8. I went to a seafood disco last week...and pulled a muscle.
9. Two Eskimos sitting in a kayak were chilly. They lit a fire in the
craft, it sank, proving once and for all that you can't have your
kayak and heat it too.
10. Our ice cream man was found lying on the floor of his van covered
with hundreds and thousands. Police say that he topped himself.
11. Man goes to the doctor, with a strawberry growing out of his
head. Doc says "I'll give you some cream to put on it."
12. 'Doc I can't stop singing The Green, Green Grass of Home'. "That
sounds like Tom Jones syndrome." 'Is it common?' "It's not unusual."
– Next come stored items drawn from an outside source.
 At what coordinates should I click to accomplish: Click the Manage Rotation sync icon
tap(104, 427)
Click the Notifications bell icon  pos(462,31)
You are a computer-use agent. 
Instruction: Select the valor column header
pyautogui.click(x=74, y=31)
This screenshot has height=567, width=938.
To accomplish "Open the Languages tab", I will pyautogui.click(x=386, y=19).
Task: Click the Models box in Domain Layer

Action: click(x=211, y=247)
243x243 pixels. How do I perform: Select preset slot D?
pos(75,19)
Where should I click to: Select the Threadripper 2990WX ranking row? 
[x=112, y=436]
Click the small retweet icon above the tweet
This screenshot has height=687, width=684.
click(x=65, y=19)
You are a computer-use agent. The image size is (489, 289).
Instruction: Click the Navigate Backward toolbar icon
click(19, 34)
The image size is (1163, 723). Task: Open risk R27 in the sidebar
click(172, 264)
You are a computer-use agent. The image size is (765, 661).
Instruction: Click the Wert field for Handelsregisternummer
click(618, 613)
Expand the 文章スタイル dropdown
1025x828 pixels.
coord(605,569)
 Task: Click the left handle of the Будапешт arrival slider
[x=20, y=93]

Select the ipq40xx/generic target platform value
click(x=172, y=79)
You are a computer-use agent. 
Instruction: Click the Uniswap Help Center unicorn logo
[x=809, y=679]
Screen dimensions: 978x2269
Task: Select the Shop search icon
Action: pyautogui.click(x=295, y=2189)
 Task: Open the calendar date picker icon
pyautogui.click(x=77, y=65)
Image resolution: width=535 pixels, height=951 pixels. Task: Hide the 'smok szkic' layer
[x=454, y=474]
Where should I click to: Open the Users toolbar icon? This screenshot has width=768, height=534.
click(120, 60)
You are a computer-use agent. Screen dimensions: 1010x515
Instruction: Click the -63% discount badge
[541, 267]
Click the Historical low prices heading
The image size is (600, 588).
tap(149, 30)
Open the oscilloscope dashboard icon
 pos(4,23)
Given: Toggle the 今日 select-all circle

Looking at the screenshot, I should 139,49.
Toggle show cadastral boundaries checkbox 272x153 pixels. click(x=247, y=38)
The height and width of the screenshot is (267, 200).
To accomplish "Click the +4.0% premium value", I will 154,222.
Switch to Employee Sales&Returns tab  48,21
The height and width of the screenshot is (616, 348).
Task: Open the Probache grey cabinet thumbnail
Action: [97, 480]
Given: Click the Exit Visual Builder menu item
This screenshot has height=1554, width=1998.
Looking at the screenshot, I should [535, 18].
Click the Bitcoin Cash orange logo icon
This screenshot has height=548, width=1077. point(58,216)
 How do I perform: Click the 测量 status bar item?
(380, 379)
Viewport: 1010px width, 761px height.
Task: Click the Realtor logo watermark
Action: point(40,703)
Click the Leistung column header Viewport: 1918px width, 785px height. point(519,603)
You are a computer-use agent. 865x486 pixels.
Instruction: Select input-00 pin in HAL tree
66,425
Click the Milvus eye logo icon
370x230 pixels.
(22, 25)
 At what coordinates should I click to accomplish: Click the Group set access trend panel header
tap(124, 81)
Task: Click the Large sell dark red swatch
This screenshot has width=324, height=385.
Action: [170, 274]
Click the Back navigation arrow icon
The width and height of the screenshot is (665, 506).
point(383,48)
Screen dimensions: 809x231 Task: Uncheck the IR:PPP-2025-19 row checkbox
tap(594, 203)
13. A man takes his Rottweiler to the vet. "My dog is cross-eyed, is
there anything you can do for him?" "Well," said the vet, "let's have
a look at him". So he picks the dog up and examines his eyes, then he
checks his teeth. Finally, the vet says, "I'm going to have to put
him down." "What? Because he's cross-eyed?"
"No, because he's really heavy".
14. Guy goes into the doctor's. "Doc, I've got a cricket ball stuck
up my backside." "...How's that?"
"Don't you start." (someone please explain this one to me lol!)
15. Two elephants walk off a cliff...boom, boom!
16. What do you call a fish with no eyes? A fsh.
What do you call a deer with no eyes? No idea.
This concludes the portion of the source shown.